> EXCERPTED TEXT

********************

So, all this to say, this is why it upsets me that I will probably be voting for two candidates who voted against a ban on partial-birth abortion. I will vote for these candidates because the most pressing issues right now seem not to be abortion (which will probably still be debated 20 years from now) but how America is presenting itself in the world, the ambiguities this administration has created about torture, the misinformation and dissimulation and propagands, the morass of Iraq, the complete inattention to environmental concerns, the repressive tendencies, human rights abuses, and xenophobia of the Patriot Act, and the looming spectre of global warming. Basically, this current administration has flunked in almost every possible way, and I have a responsibility to voice my concern on these issues with my votes. My concern is consistent; I am worried about any kind of human rights abuse. The literature I cited above is just as relevant to the mistreatment of minorities in this country as they are to the mistreatment of human embryos. But, why are the choices always such extremes? Why must the only people who are concerned about our position in the world, the environment, social justice, also not have a problem with the gruesome proceedure of partial birth abortion? Is it that they think that if they show any squeamishness about any kind of abortion that suddenly they will be hurtling down the slippery slope of being anti-feminist? Can't we meet half way somewhere? Compromise?

Or is it that all the good moderates out there, who can see many different sides to an issue, are too cynical and disillusioned to enter politics? I suspect that is a very strong possibility. I'm almost disillusioned enough not to vote. But I can't let down all my non-American friends who are counting on me to strike out symbolically against this administration. This vote, as morally dubious as it is, as morally dubious as most of our decisions are, is for them.

********************

> DATASET CONTENT
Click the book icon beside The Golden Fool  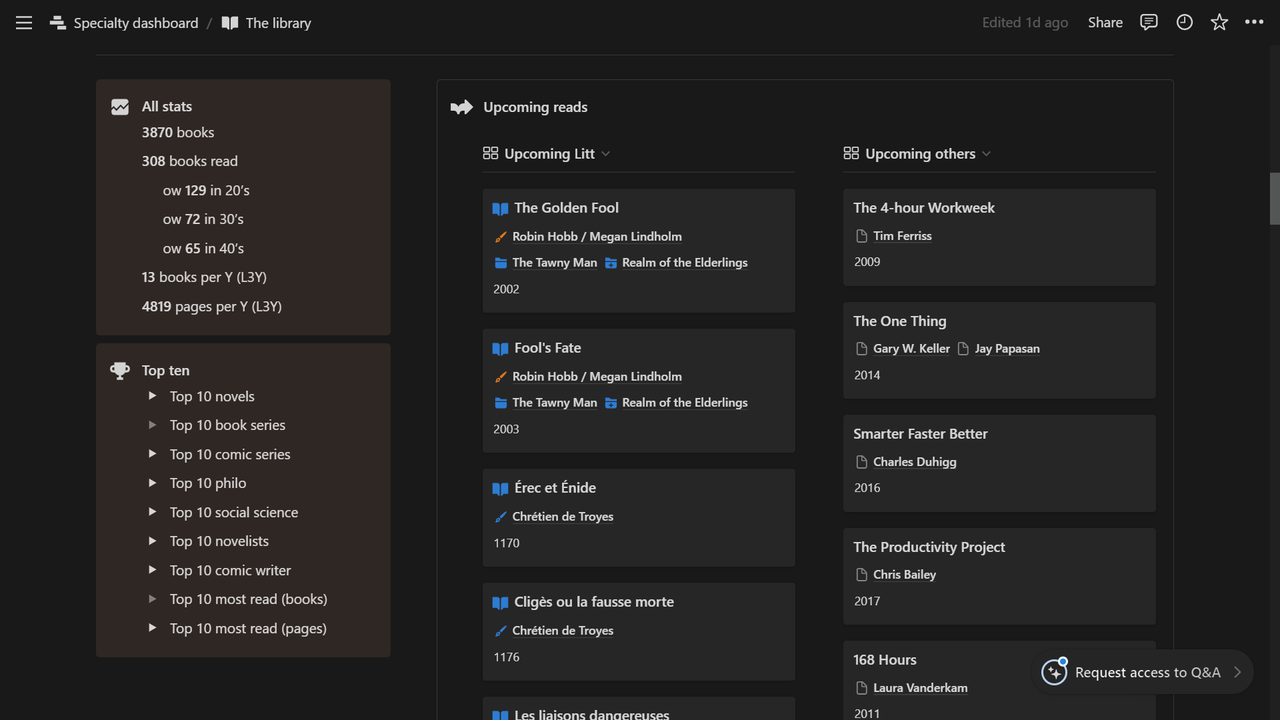pyautogui.click(x=500, y=208)
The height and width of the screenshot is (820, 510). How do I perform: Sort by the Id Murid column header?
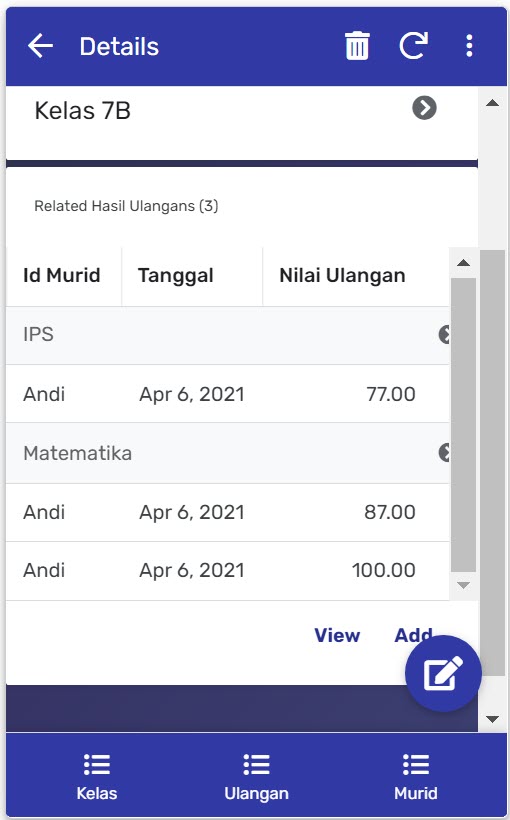(62, 276)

********************

From the essay on voting, list every concern named in the question that begins "Why must the only people who are concerned about."

> YOUR RESPONSE
Our position in the world, the environment, and social justice.